------ SUPPLIED DATA ------

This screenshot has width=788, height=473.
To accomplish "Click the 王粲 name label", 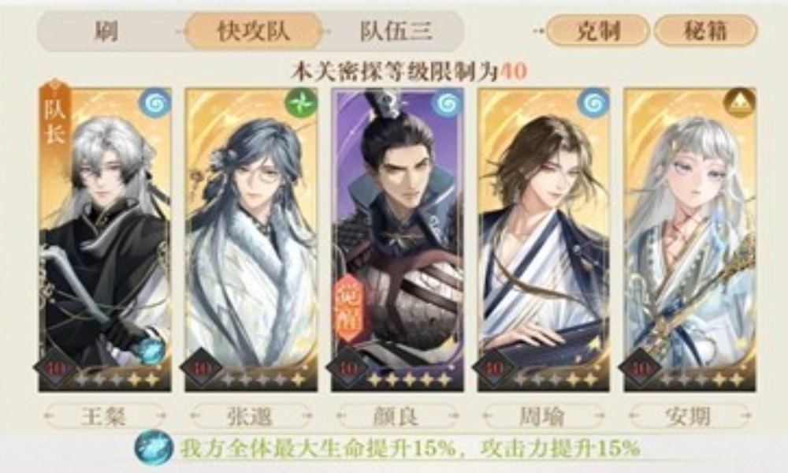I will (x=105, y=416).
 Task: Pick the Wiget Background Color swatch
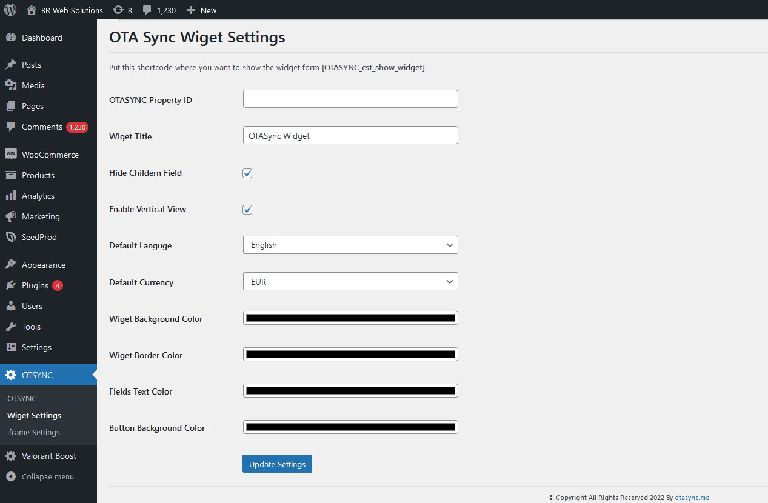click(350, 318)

------
------ SUPPLIED DATA ------

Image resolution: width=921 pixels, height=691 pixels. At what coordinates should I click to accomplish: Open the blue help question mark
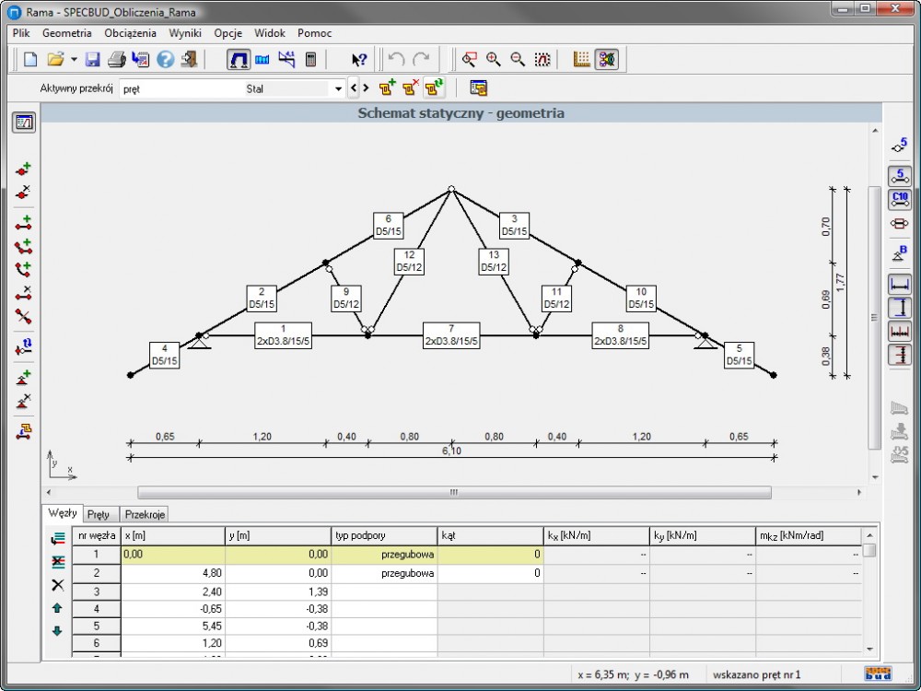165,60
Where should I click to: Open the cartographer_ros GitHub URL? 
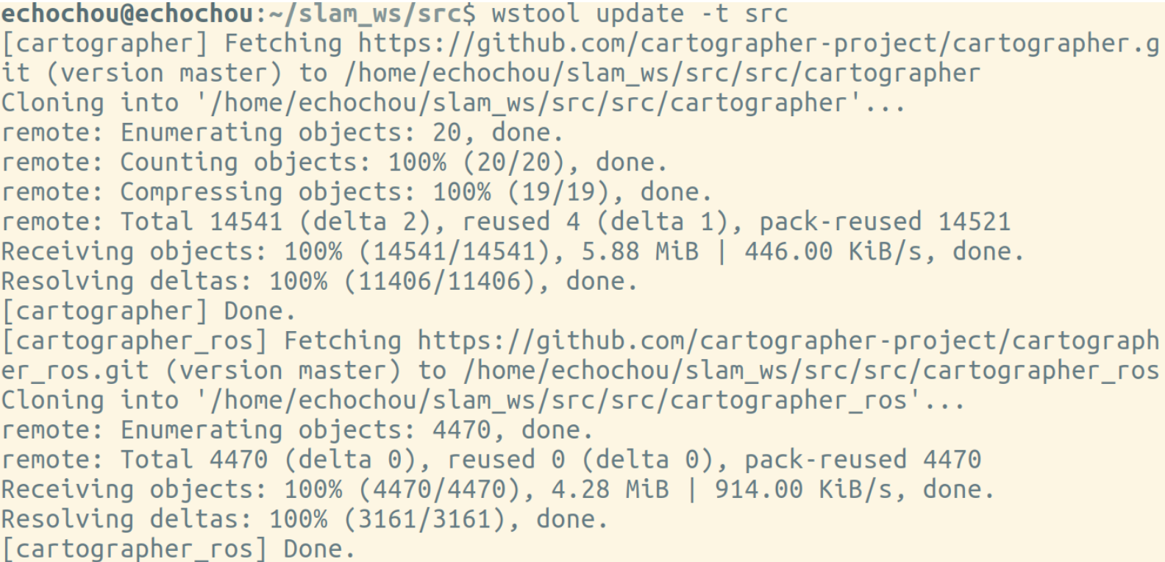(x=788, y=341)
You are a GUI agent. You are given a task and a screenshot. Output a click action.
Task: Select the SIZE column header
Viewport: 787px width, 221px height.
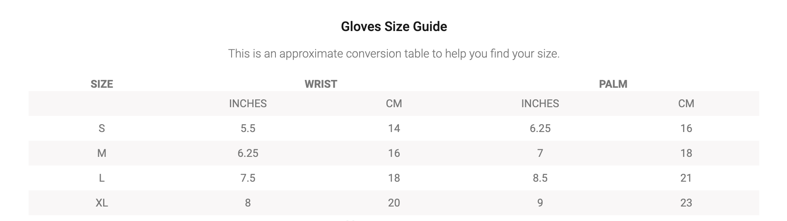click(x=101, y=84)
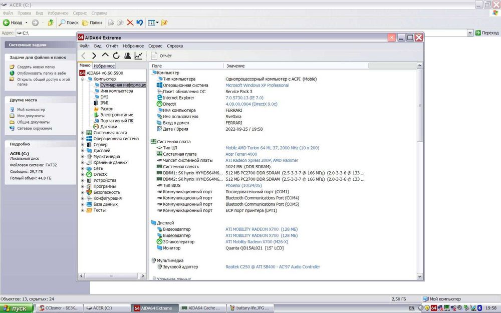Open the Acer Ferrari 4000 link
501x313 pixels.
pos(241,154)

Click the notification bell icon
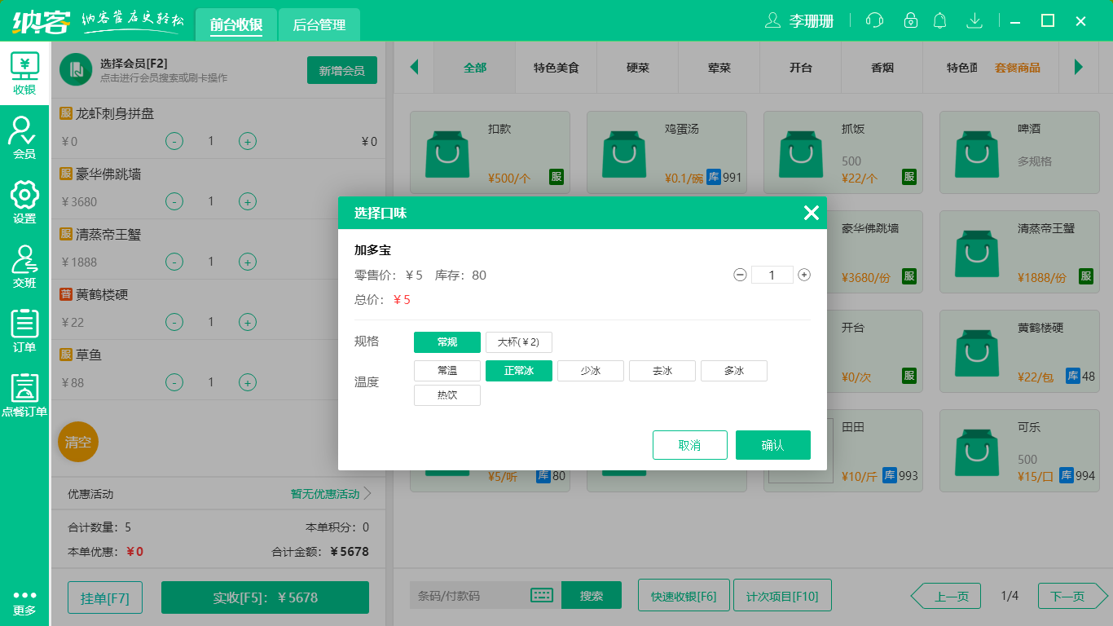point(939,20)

------

## PROBLEM
Count the lines in the entries above that contain the word "screenshot", and reply with the number alone.

## COMPLETED TASK
2